-- Text section follows --

The OpenAI team assigned three types of tasks to the GPT pair: chess puzzles, a suite of natural language processing (NLP) benchmarks involving commonsense reasoning, and questions based on a dataset of ChatGPT responses. In the ChatGPT task, the objective was to predict the preferred response among multiple options chosen by human users. GPT-2 underwent specific training for each task, but due to its limited size and capabilities, its performance was suboptimal. Subsequently, the training was transferred to a version of GPT-4 with only basic training and no fine-tuning for these specific tasks. It is crucial to note that even with basic training, GPT-4 outstrips GPT-2 in terms of capabilities.
The researchers sought to determine whether GPT-4, under the guidance of its weaker supervisor, GPT-2, would make similar mistakes. Surprisingly, the more robust model consistently outperformed its less capable supervisor. GPT-4 excelled, particularly in the NLP tasks, achieving accuracy levels comparable to GPT-3.5. While its performance on the other two tasks was less impressive, the results were encouraging enough to motivate the team to persist in refining these tasks. This phenomenon is labeled weak-to-strong generalization, suggesting that the powerful model possessed implicit knowledge of task execution, even when provided with subpar instructions.

-- Text section concluded --
-- Extracted records follows --

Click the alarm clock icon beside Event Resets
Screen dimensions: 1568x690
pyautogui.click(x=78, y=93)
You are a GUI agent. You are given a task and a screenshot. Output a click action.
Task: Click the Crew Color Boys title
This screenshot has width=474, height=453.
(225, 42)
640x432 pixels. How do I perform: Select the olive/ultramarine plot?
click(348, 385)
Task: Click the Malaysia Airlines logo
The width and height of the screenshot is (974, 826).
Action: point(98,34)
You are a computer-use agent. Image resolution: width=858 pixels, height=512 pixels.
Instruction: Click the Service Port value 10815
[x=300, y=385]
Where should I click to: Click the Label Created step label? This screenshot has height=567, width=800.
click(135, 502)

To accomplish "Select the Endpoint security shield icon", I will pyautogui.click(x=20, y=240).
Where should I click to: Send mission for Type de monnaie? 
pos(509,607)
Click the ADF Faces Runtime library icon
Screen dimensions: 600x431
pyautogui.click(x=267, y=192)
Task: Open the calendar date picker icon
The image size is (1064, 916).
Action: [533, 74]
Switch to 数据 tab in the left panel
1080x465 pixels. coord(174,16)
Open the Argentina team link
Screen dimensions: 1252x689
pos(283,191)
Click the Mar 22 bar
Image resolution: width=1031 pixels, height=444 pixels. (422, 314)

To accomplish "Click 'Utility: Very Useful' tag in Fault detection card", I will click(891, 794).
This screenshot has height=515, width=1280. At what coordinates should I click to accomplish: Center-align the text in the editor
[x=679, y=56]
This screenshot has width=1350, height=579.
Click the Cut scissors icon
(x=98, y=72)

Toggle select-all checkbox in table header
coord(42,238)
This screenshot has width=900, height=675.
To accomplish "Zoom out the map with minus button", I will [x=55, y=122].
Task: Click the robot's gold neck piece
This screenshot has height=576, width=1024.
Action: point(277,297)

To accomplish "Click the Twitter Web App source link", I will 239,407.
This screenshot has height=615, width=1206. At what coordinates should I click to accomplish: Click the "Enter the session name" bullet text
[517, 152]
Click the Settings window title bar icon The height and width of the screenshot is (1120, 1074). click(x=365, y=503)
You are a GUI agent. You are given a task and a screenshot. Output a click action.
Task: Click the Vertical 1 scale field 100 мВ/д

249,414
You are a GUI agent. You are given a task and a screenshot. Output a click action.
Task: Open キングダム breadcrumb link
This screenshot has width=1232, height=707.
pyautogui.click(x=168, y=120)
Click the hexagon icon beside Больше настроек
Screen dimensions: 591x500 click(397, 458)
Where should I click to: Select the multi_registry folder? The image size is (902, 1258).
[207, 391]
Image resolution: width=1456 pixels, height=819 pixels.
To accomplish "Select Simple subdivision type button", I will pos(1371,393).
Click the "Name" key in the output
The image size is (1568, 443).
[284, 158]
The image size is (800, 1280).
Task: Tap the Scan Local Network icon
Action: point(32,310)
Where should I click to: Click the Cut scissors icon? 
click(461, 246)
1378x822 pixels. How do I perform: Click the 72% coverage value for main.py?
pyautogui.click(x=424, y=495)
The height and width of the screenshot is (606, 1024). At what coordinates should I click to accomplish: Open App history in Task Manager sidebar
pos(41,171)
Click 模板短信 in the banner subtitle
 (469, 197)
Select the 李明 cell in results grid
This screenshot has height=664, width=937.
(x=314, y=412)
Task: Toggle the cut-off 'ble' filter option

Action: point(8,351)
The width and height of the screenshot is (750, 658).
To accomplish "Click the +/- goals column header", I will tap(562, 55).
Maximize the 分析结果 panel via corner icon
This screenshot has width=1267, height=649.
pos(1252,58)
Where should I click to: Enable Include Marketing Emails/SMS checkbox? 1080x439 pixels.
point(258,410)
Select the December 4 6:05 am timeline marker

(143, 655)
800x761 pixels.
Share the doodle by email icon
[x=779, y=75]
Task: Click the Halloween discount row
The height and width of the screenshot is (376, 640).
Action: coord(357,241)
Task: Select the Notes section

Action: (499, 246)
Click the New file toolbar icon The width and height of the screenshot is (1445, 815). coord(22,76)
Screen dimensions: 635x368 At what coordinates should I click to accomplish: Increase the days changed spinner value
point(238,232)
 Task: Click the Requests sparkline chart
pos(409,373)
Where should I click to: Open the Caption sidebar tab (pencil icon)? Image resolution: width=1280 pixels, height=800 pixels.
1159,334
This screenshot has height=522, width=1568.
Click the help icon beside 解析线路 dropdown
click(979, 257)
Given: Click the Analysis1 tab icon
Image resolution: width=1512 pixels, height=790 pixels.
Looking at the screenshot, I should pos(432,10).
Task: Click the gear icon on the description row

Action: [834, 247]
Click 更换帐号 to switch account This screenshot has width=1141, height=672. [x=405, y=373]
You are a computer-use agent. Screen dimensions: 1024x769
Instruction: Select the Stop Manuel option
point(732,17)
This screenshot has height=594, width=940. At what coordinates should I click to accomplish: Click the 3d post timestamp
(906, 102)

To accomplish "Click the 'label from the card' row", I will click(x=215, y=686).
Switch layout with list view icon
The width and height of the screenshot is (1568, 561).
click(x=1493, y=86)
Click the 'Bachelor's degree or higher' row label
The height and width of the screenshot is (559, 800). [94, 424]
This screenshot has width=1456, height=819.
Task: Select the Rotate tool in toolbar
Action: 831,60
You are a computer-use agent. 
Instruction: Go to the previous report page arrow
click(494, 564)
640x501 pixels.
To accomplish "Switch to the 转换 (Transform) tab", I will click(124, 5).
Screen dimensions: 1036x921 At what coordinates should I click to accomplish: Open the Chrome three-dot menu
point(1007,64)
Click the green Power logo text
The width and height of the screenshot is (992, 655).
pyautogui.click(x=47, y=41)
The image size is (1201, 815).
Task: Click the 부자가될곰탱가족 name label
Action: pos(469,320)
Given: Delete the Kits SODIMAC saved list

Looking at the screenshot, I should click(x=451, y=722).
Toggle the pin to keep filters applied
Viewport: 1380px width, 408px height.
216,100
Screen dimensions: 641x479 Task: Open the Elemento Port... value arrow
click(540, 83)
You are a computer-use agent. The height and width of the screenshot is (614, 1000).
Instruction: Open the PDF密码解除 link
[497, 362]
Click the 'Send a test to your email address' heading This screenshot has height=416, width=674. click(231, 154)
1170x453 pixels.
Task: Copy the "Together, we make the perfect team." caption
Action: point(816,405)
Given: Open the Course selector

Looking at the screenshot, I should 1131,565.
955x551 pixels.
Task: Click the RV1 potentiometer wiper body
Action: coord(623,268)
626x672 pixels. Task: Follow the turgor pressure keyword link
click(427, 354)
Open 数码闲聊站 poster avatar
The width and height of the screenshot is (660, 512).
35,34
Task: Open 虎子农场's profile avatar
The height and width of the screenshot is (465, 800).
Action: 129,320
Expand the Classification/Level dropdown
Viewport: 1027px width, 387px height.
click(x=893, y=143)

-- Extracted records concluded --

**Required work**
A – What name is given to the phenomenon described in the text on GPT-2 supervising GPT-4?
B – Carry on the text on GPT-2 supervising GPT-4 from its last sentence.

**Exercise responses**
A – Weak-to-strong generalization.

B –
The team observed that this approach yielded the best results with NLP tasks due to their relatively straightforward nature with clear right and wrong answers. Conversely, it performed less effectively on tasks involving the ChatGPT database, where determining preferred human responses was more nuanced. As Leopold Aschenbrenner, a researcher on the superalignment team, explains, some responses were subtly better or worse, contributing to the challenges encountered in this aspect of the experiment.
Is it feasible for this alignment technique to extend to superintelligent AI?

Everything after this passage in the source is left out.